- [OBIETTIVO DICHIARATO]
Nell'estratto della sentenza, indicare per quali fini i coniugi Ha. convennero in giudizio i fratelli R. Precisare anche il titolo in base al quale chiedevano la declaratoria di risoluzione.

===== ESTRATTO DEL DOCUMENTO

Cass. civ. Sez. II, Sent., 28-05-2012, n. 8491 Adempimento

Sentenza scelta dal dott. Domenico Cirasole direttore del sito giuridico http://www.gadit.it/

Svolgimento del processo

Con citazione dell’1.2.1999 i coniugi Ha.Eb. e M. R., premesso che: con ricorso per sequestro conservativo del 28.10.1998 avevano esposto che il 16.4.1997 R.C.M. M. e R.H.G.M. avevano loro venduto con scrittura privata una unità immobiliare sita in (OMISSIS) per il concordato corrispettivo di 275.950 DM (di cui 6000 DM per il parcheggio coperto di autovettura), in conto del quale avevano attestato di aver ricevuto, fino a quella data, 134.000 DM mentre il residuo prezzo sarebbe stato pagato in successive tre rate di 52.000 + 52.000 – 37950 DM rispettivamente dopo aver costruito le mura, i soffitti, i pavimenti dopo aver messo porte, finestre e finiture del bagno e, infine alla consegna delle chiavi; che, con scrittura 24.10.1997 R.C.M. M. aveva dichiarato di accettare il comunicato recesso dall’affare dei coniugi Ha. e si era impegnata a restituire la somma di 160.000 DM fino a tale data a lei versati, prima possibile, al più tardi quando l’appartamento "verrà di nuovo venduto", appartamento che sarebbe restato, comunque, venduto ad essi ricorrenti; che l’immobile non era stato completato, la piscina non era stata realizzata e l’impresa esecutrice vantava un ingente credito ed altra promittente acquirente. J.J., era stata costretta a chiedere il 27.7.1998, al Tribunale di Perugia l’autorizzazione ad eseguire sequestro conservativo su beni oggetto di un risolto preliminare di compravendita di porzione immobiliare attigua a quella promessa in vendita ai ricorrenti, sequestro autorizzato il 7.8.1998; che i promittenti venditori, benchè diffidati con raccomandata a.r.. non avevano provveduto a restituire la somma di DM 160.000 nè a consegnare l’immobile; che il sequestro era stato autorizzato; convenivano i fratelli R. per la convalida del sequestro, per la declaratoria di risoluzione per espressa e consensuale volontà delle parti e per la condanna alla restituzione di 160.000 DM + 6000 (Caparra) oltre interessi.

==========
===== MATERIALE FORNITO

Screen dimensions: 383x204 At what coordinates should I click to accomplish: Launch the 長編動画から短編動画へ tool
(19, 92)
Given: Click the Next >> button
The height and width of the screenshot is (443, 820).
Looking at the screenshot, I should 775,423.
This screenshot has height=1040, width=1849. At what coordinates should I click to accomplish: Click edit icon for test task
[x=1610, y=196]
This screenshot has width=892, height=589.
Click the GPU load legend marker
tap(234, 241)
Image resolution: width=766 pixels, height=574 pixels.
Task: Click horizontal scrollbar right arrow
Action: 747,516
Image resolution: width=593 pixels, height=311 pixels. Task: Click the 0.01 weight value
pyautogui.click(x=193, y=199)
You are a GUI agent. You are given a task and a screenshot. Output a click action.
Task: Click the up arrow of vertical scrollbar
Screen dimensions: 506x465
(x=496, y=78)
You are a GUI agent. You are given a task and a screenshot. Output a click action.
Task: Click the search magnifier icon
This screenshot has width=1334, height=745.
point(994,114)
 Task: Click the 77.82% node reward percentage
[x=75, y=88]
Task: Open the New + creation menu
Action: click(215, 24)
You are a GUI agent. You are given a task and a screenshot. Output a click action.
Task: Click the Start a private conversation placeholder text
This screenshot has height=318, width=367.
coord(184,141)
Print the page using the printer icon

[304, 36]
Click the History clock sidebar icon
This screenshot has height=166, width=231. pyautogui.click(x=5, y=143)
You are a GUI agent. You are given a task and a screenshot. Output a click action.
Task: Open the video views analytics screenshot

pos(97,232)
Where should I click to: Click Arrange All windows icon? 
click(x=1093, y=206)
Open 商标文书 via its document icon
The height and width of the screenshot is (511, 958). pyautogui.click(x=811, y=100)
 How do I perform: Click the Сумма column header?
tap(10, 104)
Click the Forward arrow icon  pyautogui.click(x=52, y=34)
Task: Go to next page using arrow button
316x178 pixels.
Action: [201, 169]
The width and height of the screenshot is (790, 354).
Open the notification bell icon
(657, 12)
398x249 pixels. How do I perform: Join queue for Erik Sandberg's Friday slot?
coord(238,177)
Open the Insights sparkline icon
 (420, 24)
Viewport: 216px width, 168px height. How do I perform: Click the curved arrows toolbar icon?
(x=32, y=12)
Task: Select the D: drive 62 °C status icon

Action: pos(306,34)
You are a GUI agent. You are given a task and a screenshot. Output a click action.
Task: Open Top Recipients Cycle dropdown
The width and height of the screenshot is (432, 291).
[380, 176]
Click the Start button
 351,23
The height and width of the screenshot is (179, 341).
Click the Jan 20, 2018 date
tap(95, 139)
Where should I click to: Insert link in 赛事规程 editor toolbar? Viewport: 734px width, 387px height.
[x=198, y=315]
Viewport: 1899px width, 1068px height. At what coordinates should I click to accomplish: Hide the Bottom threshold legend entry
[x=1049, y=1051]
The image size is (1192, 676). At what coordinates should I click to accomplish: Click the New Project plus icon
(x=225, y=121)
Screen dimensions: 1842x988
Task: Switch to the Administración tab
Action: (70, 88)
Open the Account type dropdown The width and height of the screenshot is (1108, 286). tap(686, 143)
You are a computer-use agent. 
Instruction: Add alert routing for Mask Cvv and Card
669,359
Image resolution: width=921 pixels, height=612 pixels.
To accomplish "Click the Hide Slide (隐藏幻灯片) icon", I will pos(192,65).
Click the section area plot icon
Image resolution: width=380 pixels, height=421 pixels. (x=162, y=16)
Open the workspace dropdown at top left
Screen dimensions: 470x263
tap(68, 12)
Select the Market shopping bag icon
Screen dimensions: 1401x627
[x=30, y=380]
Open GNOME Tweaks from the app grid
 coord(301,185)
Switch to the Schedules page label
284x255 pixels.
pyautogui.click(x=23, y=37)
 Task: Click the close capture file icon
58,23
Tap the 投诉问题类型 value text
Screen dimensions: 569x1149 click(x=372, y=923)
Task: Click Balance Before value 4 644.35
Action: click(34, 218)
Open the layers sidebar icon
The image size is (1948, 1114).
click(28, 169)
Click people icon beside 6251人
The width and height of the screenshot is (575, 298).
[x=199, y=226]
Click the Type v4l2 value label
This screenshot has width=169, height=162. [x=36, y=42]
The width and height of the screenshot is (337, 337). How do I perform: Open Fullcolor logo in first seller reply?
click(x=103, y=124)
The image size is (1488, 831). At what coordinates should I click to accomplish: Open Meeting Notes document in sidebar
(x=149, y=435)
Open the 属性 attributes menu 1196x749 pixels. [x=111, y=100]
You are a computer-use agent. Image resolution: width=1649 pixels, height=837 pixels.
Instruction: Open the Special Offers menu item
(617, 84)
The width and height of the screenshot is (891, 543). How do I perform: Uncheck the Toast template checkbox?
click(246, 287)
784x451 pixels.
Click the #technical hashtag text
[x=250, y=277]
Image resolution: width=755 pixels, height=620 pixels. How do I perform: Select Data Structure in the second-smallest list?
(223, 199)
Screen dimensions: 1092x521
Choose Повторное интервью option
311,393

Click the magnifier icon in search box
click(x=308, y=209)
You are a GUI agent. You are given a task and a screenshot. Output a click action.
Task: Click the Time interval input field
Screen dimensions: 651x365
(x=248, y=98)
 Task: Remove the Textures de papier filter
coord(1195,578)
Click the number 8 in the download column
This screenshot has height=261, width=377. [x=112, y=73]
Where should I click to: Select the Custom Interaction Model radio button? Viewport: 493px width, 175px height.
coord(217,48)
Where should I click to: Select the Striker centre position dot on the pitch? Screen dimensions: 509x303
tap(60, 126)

==========

- [ESERCIZIO SVOLTO]
I coniugi Ha. convennero i fratelli R. per tre fini: ottenere la convalida del sequestro, ottenere la declaratoria di risoluzione e ottenere la condanna alla restituzione di 160.000 DM più 6000 DM di caparra, oltre interessi. La risoluzione era chiesta per espressa e consensuale volontà delle parti.